Il rifugio-bivacco Aronte sulle Apuane
Il rifugio-bivacco Aronte sulle Apuane

Massa, 30 dicembre 2019 - Manifestazione contro l’incremento dell’attività estrasttiva sulle Apuane, "noi ci saremo". Lo ha annunciato Italia Nostra alla manifestazione “Cioccolata e Panettone”, offerti alla città come augurio di fine anno e buon inizio del nuovo,, organizzata sabato in collaborazione con la pasticceria Arpagaus in via Dante.

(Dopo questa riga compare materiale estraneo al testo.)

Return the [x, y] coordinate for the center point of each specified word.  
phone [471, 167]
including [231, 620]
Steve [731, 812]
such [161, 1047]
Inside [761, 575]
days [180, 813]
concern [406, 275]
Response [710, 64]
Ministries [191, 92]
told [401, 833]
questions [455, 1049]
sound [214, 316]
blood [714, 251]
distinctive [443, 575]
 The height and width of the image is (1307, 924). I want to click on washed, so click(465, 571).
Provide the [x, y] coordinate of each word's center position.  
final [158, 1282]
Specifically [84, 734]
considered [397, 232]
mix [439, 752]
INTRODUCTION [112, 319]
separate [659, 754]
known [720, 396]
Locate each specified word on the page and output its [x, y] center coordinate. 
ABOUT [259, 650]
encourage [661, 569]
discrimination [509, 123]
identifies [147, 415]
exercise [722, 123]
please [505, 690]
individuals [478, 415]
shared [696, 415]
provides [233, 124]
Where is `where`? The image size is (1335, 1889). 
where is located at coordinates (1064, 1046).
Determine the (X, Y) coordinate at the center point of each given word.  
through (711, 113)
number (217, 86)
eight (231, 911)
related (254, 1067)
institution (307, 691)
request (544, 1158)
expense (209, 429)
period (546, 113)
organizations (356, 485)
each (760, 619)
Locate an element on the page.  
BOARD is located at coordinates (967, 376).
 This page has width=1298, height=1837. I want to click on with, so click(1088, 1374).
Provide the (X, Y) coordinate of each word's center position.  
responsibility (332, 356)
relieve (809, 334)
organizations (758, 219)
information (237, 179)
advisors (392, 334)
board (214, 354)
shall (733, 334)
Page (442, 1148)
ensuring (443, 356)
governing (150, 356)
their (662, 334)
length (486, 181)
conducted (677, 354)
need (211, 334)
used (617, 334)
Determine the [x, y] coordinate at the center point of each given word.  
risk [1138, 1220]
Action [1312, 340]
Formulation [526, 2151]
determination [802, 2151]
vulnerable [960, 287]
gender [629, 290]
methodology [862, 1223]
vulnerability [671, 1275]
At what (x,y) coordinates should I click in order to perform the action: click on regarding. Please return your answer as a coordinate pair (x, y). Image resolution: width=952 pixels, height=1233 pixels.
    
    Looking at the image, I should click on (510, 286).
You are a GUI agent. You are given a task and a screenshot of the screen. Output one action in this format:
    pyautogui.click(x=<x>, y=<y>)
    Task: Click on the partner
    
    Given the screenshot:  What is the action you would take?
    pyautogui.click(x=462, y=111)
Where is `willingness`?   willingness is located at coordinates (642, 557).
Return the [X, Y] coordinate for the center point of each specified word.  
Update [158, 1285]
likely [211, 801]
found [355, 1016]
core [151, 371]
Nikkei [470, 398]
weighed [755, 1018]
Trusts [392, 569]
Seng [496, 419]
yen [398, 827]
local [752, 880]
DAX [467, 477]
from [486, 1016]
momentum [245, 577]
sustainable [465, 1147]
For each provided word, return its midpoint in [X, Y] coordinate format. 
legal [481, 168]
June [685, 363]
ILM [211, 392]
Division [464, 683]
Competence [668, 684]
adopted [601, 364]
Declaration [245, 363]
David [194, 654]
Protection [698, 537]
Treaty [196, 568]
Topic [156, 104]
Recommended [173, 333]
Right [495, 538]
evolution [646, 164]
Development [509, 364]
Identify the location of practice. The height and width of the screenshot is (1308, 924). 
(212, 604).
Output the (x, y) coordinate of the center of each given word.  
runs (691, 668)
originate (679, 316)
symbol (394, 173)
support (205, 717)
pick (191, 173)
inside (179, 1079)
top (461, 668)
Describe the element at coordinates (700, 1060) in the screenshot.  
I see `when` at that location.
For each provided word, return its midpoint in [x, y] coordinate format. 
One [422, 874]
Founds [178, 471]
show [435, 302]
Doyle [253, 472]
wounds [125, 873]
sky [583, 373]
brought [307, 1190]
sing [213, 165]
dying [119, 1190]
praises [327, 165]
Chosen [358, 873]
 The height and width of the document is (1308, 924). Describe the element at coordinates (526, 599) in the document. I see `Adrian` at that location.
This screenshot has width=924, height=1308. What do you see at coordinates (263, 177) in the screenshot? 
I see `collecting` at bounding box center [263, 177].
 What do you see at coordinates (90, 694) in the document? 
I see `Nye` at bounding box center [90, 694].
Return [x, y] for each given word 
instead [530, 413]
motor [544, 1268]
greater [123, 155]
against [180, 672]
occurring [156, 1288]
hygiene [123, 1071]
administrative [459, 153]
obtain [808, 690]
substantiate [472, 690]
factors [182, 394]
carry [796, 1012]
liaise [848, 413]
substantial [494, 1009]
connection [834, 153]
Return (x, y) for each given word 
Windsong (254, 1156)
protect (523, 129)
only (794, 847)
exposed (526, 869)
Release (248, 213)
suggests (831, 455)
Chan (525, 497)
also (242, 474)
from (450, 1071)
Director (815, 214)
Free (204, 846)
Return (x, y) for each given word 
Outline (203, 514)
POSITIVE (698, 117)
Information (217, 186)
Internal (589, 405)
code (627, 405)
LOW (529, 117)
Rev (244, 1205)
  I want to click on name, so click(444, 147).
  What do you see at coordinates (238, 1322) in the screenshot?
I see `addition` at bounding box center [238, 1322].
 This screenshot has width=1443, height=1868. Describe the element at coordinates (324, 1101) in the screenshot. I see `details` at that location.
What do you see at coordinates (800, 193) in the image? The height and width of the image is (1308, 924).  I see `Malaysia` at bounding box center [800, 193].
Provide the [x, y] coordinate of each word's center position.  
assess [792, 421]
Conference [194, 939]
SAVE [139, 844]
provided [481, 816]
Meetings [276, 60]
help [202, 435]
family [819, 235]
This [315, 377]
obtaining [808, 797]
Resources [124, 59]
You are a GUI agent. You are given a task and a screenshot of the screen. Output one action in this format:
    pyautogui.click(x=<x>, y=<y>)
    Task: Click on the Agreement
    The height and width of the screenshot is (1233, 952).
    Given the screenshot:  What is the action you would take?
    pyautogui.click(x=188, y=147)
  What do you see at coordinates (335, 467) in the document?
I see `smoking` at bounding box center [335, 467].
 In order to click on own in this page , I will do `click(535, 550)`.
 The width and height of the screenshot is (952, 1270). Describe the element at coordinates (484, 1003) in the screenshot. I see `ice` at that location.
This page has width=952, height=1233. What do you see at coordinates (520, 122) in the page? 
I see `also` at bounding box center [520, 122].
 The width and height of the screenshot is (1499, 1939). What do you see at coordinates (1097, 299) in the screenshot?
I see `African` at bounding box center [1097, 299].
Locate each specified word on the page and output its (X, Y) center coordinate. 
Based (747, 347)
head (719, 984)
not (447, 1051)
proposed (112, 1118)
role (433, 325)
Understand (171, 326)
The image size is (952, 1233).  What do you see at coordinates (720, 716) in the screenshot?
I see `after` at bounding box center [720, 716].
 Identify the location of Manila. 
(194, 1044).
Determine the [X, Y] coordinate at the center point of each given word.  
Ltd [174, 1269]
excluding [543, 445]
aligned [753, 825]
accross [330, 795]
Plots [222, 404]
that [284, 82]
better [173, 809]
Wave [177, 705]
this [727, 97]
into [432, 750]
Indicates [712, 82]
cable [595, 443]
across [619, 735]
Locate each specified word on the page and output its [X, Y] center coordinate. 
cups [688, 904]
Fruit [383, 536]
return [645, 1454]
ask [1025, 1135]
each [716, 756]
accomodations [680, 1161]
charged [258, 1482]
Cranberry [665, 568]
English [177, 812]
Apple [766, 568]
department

Al brindisi di quest’anno, tra un bicchiere di spumante o di cioccolata calda e una fetta di panettone, "abbiamo nuovamente richiamato – spiega il presidente Bruno Giampaoli – la tragedia delle Alpi Apuane aggredite dall’escavazione selvaggia, da sempre tema di interesse della nostra sezione. Per questo Italia Nostra ha aderito alla grande manifestazione del 4 gennaio 2020 promossa dal Cai che partirà alle ore 16 a Massa con concentramento e partenza da piazza De Gasperi per fermare l’apertura di sette nuovi siti di escavazione attraverso i piani attuativi in approvazione, piani previsti dal Pit allo scopo di disciplinare e ridimensionare l’attività estrattiva nel Parco delle Alpi Apuane. La battaglia coinvolge anche lo storico bivacco Aronte, a 1.600 metri di altezza sul monte Tambura, il rifugio più antico delle Apuane (1902) che, allo scopo di favorire la riapertura della cava al passo della Focolaccia, è stato inserito in classe acustica industriale".

Nel frattempo é iniziata una raccolta di firme che ogni cittadino può sottoscrivere chiedendo il modulo al Cai: tam caimassa@gmail.com. Durante la distribuzione di cioccolata e panettone Franca Leverotti, presente al tavolo, ha raccolto diverse sottoscrizioni; altre firme venivano raccolte dai soci del Cai al banchetto posizionato sotto il Comune.